*RAW DATA*.
--- START ---
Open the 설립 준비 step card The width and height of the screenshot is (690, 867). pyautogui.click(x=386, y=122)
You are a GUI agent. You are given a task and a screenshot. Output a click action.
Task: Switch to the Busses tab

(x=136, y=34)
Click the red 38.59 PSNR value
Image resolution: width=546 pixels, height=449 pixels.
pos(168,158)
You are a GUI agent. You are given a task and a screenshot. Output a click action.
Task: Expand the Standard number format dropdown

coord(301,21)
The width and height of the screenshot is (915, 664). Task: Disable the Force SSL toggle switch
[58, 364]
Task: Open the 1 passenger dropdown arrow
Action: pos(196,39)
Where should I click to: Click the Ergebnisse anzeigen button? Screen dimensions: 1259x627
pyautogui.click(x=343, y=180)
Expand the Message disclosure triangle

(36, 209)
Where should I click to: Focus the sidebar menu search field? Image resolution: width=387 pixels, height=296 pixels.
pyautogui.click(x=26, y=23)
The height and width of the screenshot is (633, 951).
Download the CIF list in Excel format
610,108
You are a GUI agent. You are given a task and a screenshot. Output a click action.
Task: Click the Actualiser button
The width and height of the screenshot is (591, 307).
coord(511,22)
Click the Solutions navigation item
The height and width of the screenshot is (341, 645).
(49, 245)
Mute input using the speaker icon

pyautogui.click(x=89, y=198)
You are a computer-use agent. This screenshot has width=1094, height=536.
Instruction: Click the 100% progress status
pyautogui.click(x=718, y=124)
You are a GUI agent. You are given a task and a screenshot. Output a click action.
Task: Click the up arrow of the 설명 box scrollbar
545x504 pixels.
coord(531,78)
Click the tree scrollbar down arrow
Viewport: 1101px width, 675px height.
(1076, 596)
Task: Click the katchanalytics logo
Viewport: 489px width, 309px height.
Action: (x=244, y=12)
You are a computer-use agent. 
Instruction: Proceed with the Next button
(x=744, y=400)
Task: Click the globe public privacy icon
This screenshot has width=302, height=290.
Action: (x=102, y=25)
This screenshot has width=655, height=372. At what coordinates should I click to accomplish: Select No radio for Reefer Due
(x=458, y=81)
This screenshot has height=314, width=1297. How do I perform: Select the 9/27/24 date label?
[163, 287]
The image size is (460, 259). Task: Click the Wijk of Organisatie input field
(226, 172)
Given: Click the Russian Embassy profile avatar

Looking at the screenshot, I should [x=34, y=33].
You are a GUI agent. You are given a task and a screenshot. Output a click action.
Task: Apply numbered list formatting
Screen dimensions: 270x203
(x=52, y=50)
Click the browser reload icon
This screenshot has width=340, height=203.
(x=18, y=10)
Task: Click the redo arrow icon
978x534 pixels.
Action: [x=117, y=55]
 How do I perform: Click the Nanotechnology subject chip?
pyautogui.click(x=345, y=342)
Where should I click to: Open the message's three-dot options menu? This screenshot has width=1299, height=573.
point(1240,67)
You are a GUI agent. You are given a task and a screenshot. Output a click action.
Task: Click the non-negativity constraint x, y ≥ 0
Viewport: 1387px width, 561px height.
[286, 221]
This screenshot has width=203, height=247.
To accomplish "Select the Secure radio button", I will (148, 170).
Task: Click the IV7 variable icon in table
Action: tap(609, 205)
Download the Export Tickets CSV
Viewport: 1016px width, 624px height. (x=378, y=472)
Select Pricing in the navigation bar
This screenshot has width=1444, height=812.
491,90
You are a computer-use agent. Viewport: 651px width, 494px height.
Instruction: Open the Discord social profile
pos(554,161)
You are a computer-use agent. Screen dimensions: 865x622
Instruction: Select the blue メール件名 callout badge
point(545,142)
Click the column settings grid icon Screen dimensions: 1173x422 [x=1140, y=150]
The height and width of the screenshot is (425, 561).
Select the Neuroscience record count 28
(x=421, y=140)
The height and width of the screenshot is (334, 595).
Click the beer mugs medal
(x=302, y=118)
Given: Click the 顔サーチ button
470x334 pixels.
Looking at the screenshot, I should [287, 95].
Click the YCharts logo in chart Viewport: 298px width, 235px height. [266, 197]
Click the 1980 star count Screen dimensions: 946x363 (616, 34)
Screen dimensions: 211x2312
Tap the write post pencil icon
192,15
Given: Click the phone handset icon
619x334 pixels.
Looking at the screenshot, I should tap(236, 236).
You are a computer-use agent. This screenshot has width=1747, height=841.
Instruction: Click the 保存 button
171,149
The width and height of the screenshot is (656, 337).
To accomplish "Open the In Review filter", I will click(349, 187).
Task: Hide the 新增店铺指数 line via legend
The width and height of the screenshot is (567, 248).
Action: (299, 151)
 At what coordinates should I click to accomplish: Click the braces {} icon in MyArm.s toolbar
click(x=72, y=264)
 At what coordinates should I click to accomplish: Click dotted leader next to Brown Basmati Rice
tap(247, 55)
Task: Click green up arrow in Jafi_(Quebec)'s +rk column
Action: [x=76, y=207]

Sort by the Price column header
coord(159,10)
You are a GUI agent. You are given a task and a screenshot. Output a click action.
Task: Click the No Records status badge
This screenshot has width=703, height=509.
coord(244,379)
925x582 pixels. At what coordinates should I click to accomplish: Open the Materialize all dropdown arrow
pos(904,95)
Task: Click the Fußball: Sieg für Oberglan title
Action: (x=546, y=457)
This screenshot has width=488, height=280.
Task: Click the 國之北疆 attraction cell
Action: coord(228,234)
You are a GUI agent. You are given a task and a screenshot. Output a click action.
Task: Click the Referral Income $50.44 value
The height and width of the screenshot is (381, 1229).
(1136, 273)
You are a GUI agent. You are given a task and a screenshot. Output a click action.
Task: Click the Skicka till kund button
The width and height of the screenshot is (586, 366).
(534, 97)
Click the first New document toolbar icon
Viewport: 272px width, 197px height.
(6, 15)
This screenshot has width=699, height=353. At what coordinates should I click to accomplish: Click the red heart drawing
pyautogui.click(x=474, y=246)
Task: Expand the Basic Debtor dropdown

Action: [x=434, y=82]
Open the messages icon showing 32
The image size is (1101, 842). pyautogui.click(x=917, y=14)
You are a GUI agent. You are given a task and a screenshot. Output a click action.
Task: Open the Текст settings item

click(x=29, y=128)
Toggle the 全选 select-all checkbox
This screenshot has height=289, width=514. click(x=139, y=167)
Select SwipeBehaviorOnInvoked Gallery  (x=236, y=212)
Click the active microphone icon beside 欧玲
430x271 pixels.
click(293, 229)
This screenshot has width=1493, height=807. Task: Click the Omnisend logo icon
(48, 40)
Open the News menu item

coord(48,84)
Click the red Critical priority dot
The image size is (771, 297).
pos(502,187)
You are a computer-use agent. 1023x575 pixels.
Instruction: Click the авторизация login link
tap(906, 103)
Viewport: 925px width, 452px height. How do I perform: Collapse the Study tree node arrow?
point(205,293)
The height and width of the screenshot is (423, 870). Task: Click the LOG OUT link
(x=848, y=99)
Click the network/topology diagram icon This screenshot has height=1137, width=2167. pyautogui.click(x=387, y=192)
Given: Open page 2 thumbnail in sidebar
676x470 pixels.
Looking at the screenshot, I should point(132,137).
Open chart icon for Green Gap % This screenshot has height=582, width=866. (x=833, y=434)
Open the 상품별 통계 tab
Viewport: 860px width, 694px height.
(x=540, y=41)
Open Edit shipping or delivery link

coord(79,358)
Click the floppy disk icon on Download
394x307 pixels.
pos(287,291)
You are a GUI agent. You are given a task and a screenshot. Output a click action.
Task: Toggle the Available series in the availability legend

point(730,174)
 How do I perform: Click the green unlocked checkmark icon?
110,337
--- END ---
*HOW TO COMPLETE THIS TASK*. Please repeat the complete material exactly, with nothing omitted.

*THE ANSWER*.
Open the 설립 준비 step card The width and height of the screenshot is (690, 867). pyautogui.click(x=386, y=122)
You are a GUI agent. You are given a task and a screenshot. Output a click action.
Task: Switch to the Busses tab

(x=136, y=34)
Click the red 38.59 PSNR value
Image resolution: width=546 pixels, height=449 pixels.
pos(168,158)
You are a GUI agent. You are given a task and a screenshot. Output a click action.
Task: Expand the Standard number format dropdown

coord(301,21)
The width and height of the screenshot is (915, 664). Task: Disable the Force SSL toggle switch
[58, 364]
Task: Open the 1 passenger dropdown arrow
Action: pos(196,39)
Where should I click to: Click the Ergebnisse anzeigen button? Screen dimensions: 1259x627
pyautogui.click(x=343, y=180)
Expand the Message disclosure triangle

(36, 209)
Where should I click to: Focus the sidebar menu search field? Image resolution: width=387 pixels, height=296 pixels.
pyautogui.click(x=26, y=23)
The height and width of the screenshot is (633, 951).
Download the CIF list in Excel format
610,108
You are a GUI agent. You are given a task and a screenshot. Output a click action.
Task: Click the Actualiser button
The width and height of the screenshot is (591, 307).
coord(511,22)
Click the Solutions navigation item
The height and width of the screenshot is (341, 645).
(49, 245)
Mute input using the speaker icon

pyautogui.click(x=89, y=198)
You are a computer-use agent. This screenshot has width=1094, height=536.
Instruction: Click the 100% progress status
pyautogui.click(x=718, y=124)
You are a GUI agent. You are given a task and a screenshot. Output a click action.
Task: Click the up arrow of the 설명 box scrollbar
545x504 pixels.
coord(531,78)
Click the tree scrollbar down arrow
Viewport: 1101px width, 675px height.
(1076, 596)
Task: Click the katchanalytics logo
Viewport: 489px width, 309px height.
Action: (x=244, y=12)
You are a computer-use agent. 
Instruction: Proceed with the Next button
(x=744, y=400)
Task: Click the globe public privacy icon
This screenshot has width=302, height=290.
Action: (x=102, y=25)
This screenshot has width=655, height=372. At what coordinates should I click to accomplish: Select No radio for Reefer Due
(x=458, y=81)
This screenshot has height=314, width=1297. How do I perform: Select the 9/27/24 date label?
[163, 287]
The image size is (460, 259). Task: Click the Wijk of Organisatie input field
(226, 172)
Given: Click the Russian Embassy profile avatar

Looking at the screenshot, I should [x=34, y=33].
You are a GUI agent. You are given a task and a screenshot. Output a click action.
Task: Apply numbered list formatting
Screen dimensions: 270x203
(x=52, y=50)
Click the browser reload icon
This screenshot has width=340, height=203.
(x=18, y=10)
Task: Click the redo arrow icon
978x534 pixels.
Action: [x=117, y=55]
 How do I perform: Click the Nanotechnology subject chip?
pyautogui.click(x=345, y=342)
Where should I click to: Open the message's three-dot options menu? This screenshot has width=1299, height=573.
point(1240,67)
You are a GUI agent. You are given a task and a screenshot. Output a click action.
Task: Click the non-negativity constraint x, y ≥ 0
Viewport: 1387px width, 561px height.
[286, 221]
This screenshot has width=203, height=247.
To accomplish "Select the Secure radio button", I will (148, 170).
Task: Click the IV7 variable icon in table
Action: tap(609, 205)
Download the Export Tickets CSV
Viewport: 1016px width, 624px height. (x=378, y=472)
Select Pricing in the navigation bar
This screenshot has width=1444, height=812.
491,90
You are a computer-use agent. Viewport: 651px width, 494px height.
Instruction: Open the Discord social profile
pos(554,161)
You are a computer-use agent. Screen dimensions: 865x622
Instruction: Select the blue メール件名 callout badge
point(545,142)
Click the column settings grid icon Screen dimensions: 1173x422 [x=1140, y=150]
The height and width of the screenshot is (425, 561).
Select the Neuroscience record count 28
(x=421, y=140)
The height and width of the screenshot is (334, 595).
Click the beer mugs medal
(x=302, y=118)
Given: Click the 顔サーチ button
470x334 pixels.
Looking at the screenshot, I should [287, 95].
Click the YCharts logo in chart Viewport: 298px width, 235px height. [266, 197]
Click the 1980 star count Screen dimensions: 946x363 (616, 34)
Screen dimensions: 211x2312
Tap the write post pencil icon
192,15
Given: Click the phone handset icon
619x334 pixels.
Looking at the screenshot, I should tap(236, 236).
You are a computer-use agent. This screenshot has width=1747, height=841.
Instruction: Click the 保存 button
171,149
The width and height of the screenshot is (656, 337).
To accomplish "Open the In Review filter", I will click(349, 187).
Task: Hide the 新增店铺指数 line via legend
The width and height of the screenshot is (567, 248).
Action: (299, 151)
 At what coordinates should I click to accomplish: Click the braces {} icon in MyArm.s toolbar
click(x=72, y=264)
 At what coordinates should I click to accomplish: Click dotted leader next to Brown Basmati Rice
tap(247, 55)
Task: Click green up arrow in Jafi_(Quebec)'s +rk column
Action: [x=76, y=207]

Sort by the Price column header
coord(159,10)
You are a GUI agent. You are given a task and a screenshot. Output a click action.
Task: Click the No Records status badge
This screenshot has width=703, height=509.
coord(244,379)
925x582 pixels. At what coordinates should I click to accomplish: Open the Materialize all dropdown arrow
pos(904,95)
Task: Click the Fußball: Sieg für Oberglan title
Action: (x=546, y=457)
This screenshot has width=488, height=280.
Task: Click the 國之北疆 attraction cell
Action: coord(228,234)
You are a GUI agent. You are given a task and a screenshot. Output a click action.
Task: Click the Referral Income $50.44 value
The height and width of the screenshot is (381, 1229).
(1136, 273)
You are a GUI agent. You are given a task and a screenshot. Output a click action.
Task: Click the Skicka till kund button
The width and height of the screenshot is (586, 366).
(534, 97)
Click the first New document toolbar icon
Viewport: 272px width, 197px height.
(6, 15)
This screenshot has width=699, height=353. At what coordinates should I click to accomplish: Click the red heart drawing
pyautogui.click(x=474, y=246)
Task: Expand the Basic Debtor dropdown

Action: [x=434, y=82]
Open the messages icon showing 32
The image size is (1101, 842). pyautogui.click(x=917, y=14)
You are a GUI agent. You are given a task and a screenshot. Output a click action.
Task: Open the Текст settings item

click(x=29, y=128)
Toggle the 全选 select-all checkbox
This screenshot has height=289, width=514. click(x=139, y=167)
Select SwipeBehaviorOnInvoked Gallery  (x=236, y=212)
Click the active microphone icon beside 欧玲
430x271 pixels.
click(293, 229)
This screenshot has width=1493, height=807. Task: Click the Omnisend logo icon
(48, 40)
Open the News menu item

coord(48,84)
Click the red Critical priority dot
The image size is (771, 297).
pos(502,187)
You are a computer-use agent. 1023x575 pixels.
Instruction: Click the авторизация login link
tap(906, 103)
Viewport: 925px width, 452px height. How do I perform: Collapse the Study tree node arrow?
point(205,293)
The height and width of the screenshot is (423, 870). Task: Click the LOG OUT link
(x=848, y=99)
Click the network/topology diagram icon This screenshot has height=1137, width=2167. pyautogui.click(x=387, y=192)
Given: Open page 2 thumbnail in sidebar
676x470 pixels.
Looking at the screenshot, I should point(132,137).
Open chart icon for Green Gap % This screenshot has height=582, width=866. (x=833, y=434)
Open the 상품별 통계 tab
Viewport: 860px width, 694px height.
(x=540, y=41)
Open Edit shipping or delivery link

coord(79,358)
Click the floppy disk icon on Download
394x307 pixels.
pos(287,291)
You are a GUI agent. You are given a task and a screenshot. Output a click action.
Task: Toggle the Available series in the availability legend

point(730,174)
 How do I perform: Click the green unlocked checkmark icon?
110,337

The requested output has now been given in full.